> _TASK GOAL_
Among the lines of the records below, copy those that hold the word "agent".

> _EXTRACTED ENTRIES_
-.-.-
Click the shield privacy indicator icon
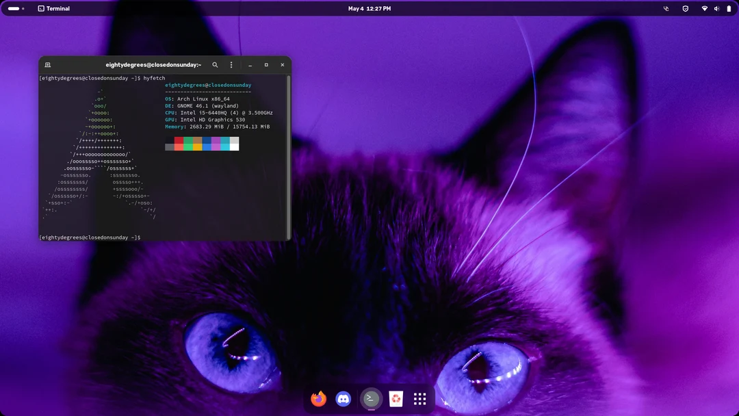Screen dimensions: 739x416 pos(685,8)
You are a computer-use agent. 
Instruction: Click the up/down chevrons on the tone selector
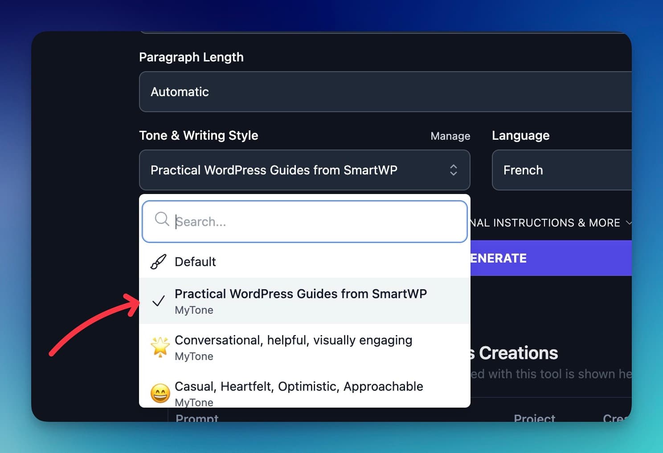click(454, 170)
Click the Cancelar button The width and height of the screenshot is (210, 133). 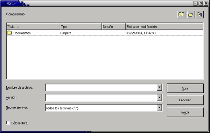pos(185,100)
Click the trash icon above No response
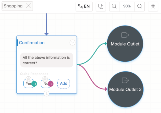Image resolution: width=161 pixels, height=113 pixels. [x=45, y=79]
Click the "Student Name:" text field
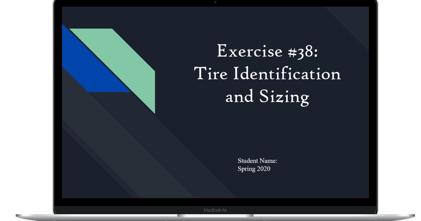Viewport: 421px width, 221px height. coord(258,161)
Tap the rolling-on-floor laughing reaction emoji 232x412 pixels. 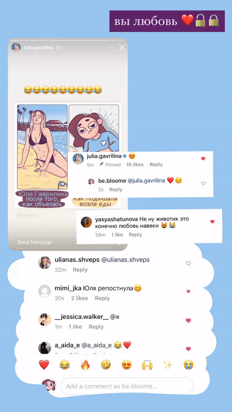click(106, 365)
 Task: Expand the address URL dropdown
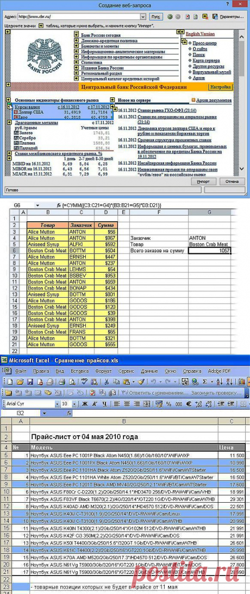tap(143, 17)
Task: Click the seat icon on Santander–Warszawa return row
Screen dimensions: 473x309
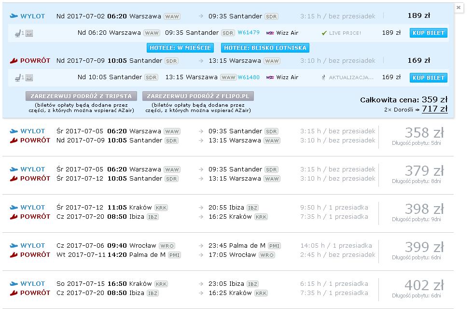Action: (18, 78)
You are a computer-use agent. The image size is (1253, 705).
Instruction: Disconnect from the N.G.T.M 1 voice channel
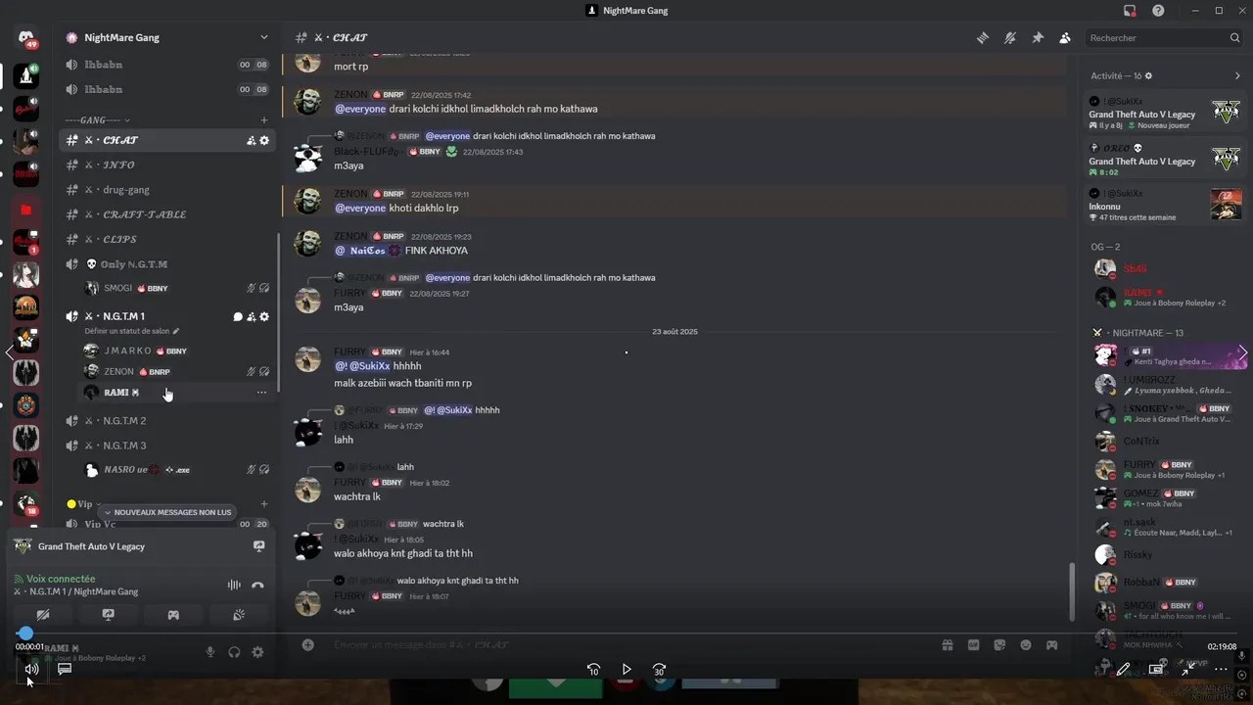257,585
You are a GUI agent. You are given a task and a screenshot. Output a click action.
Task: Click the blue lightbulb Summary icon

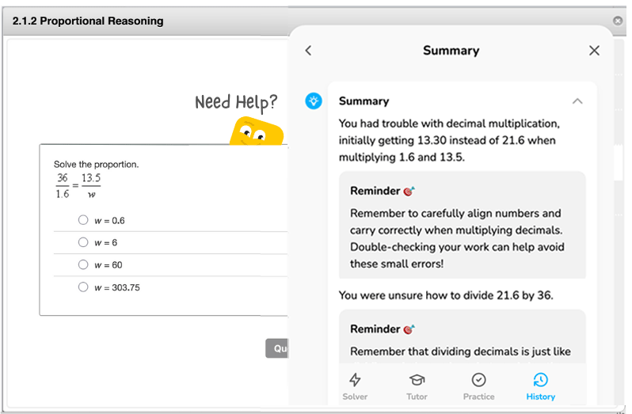[314, 101]
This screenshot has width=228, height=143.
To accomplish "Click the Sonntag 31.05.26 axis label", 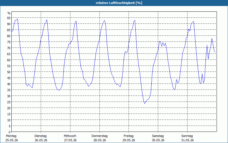I will (187, 138).
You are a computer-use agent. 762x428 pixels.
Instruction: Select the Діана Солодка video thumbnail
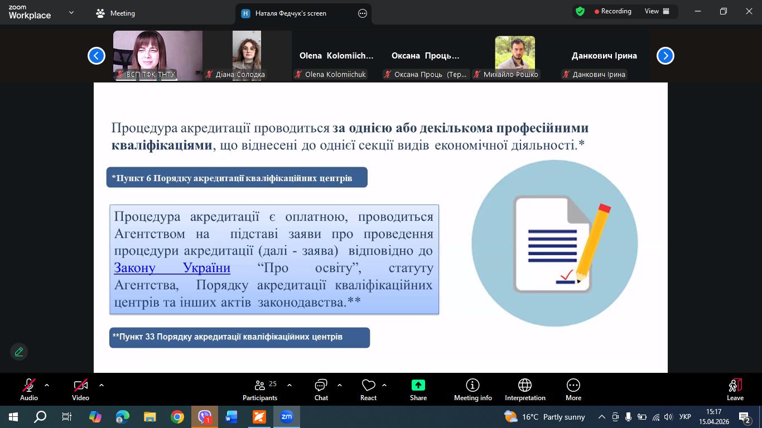[247, 56]
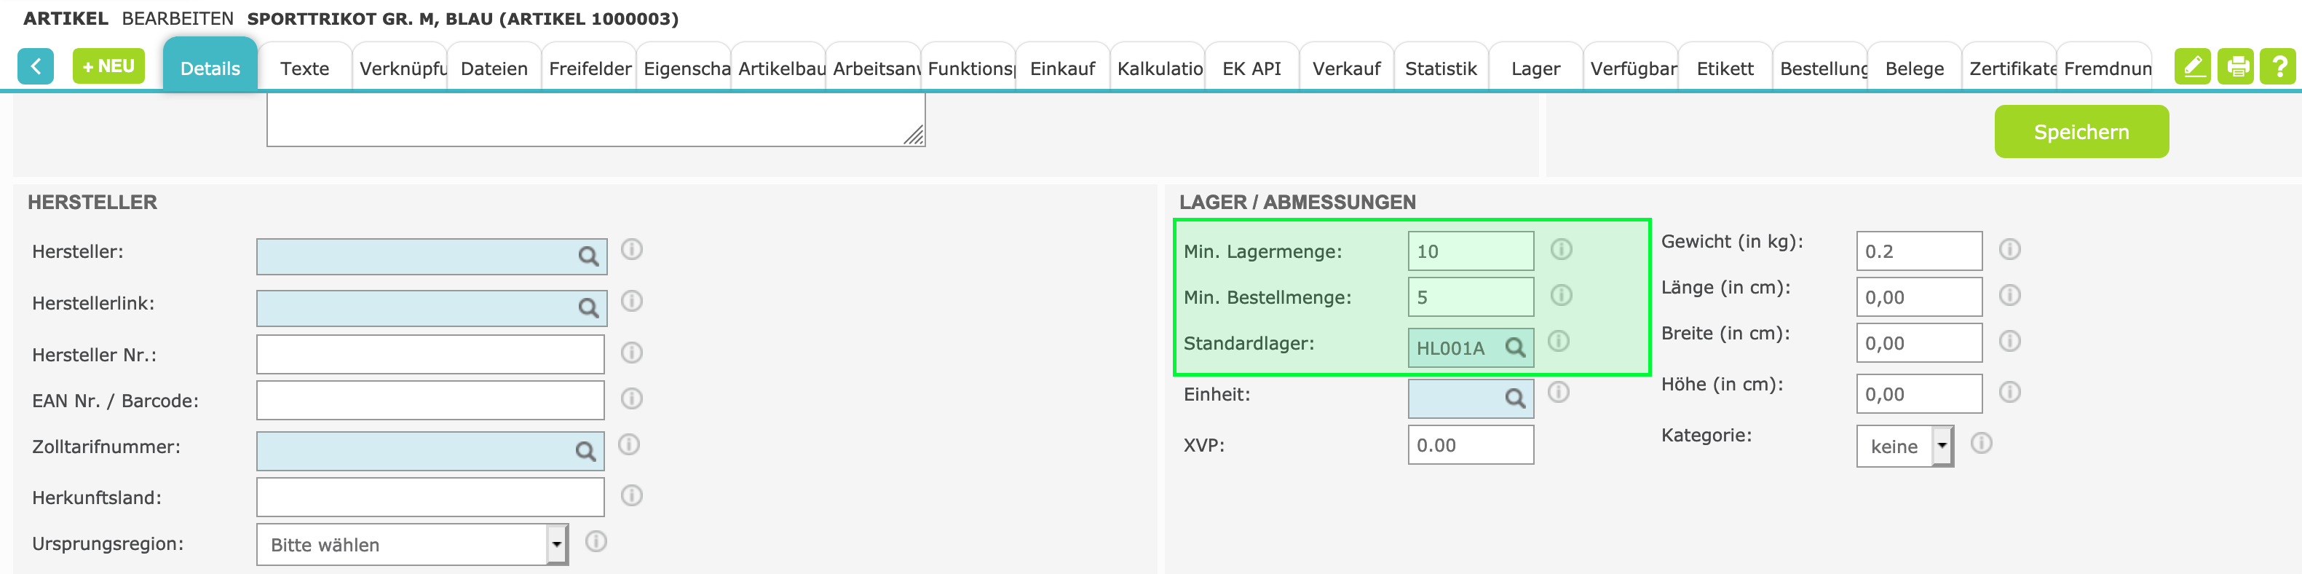Image resolution: width=2302 pixels, height=574 pixels.
Task: Show info icon beside Gewicht field
Action: (2010, 249)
-.-.-
> _ANSWER TO THIS TASK_
You are a computer-use agent. 
You are a computer-use agent. The image size is (1253, 705).
You are a GUI agent. You are given a task and a screenshot. Output a click action.
You are a computer-use agent. 762x428 pixels.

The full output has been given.